# [YOUR INSTRUCTIONS]
Each line in the entries below that holds the word "three" belongs in the answer.

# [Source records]
===

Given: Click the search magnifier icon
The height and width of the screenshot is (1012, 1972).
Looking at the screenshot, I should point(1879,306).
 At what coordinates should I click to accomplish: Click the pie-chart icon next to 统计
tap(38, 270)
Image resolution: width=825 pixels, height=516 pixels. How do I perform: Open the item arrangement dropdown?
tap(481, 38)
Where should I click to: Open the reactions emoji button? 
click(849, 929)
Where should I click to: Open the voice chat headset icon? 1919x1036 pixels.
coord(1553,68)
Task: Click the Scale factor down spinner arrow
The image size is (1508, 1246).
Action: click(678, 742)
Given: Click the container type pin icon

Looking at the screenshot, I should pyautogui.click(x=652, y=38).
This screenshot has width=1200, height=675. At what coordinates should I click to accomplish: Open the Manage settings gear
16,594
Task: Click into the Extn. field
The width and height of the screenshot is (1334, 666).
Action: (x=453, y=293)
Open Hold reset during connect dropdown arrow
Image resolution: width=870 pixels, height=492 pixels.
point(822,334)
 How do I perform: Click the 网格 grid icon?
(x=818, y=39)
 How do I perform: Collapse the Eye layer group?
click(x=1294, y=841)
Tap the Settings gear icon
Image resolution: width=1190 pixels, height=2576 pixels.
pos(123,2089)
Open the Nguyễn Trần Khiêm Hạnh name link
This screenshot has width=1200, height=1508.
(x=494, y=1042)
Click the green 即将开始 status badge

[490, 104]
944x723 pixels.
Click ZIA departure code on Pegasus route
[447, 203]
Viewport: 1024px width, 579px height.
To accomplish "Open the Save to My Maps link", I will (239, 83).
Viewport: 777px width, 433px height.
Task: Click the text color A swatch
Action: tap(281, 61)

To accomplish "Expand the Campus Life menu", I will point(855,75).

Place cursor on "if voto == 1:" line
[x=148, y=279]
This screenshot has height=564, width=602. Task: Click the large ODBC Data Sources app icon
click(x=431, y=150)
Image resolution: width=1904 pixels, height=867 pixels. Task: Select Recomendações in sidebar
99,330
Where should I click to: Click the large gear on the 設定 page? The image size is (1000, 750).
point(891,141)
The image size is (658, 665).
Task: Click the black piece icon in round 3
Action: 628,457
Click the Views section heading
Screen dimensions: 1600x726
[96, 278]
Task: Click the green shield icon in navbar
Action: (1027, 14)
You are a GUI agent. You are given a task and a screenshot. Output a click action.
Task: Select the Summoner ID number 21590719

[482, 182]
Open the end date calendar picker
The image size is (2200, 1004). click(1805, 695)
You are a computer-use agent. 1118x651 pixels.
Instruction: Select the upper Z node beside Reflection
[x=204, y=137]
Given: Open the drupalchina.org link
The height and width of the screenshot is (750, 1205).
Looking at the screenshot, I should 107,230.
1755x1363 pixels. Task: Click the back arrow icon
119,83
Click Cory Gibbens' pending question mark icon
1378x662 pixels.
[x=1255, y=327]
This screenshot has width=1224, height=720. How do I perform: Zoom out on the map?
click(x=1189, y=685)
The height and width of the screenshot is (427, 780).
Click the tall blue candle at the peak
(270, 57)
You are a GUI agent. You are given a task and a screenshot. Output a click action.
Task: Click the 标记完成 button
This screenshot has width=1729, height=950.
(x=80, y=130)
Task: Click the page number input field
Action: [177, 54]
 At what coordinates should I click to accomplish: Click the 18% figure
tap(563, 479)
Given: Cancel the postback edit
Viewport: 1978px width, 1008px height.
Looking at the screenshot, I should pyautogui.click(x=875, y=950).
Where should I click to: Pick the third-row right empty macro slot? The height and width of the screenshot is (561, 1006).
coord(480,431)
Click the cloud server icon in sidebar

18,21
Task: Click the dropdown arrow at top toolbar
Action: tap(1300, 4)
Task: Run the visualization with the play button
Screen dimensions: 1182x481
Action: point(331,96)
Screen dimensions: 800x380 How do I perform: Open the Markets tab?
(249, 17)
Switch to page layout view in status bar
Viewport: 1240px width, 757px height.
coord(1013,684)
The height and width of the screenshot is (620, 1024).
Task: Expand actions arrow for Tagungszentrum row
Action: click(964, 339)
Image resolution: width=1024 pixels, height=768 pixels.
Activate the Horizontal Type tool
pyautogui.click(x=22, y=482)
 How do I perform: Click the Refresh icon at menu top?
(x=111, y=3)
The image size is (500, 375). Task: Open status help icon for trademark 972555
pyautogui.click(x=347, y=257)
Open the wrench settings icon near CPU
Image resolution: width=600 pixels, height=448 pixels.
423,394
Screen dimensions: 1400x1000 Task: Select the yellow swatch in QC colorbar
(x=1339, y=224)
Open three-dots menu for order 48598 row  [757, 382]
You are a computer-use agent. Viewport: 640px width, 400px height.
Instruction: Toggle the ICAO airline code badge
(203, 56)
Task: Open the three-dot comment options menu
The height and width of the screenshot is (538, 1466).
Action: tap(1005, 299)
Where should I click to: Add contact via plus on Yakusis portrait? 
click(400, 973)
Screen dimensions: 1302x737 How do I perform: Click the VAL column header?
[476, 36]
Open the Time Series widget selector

===

# [ANSWER TO THIS PROBLEM]
Open three-dots menu for order 48598 row  [757, 382]
Task: Open the three-dot comment options menu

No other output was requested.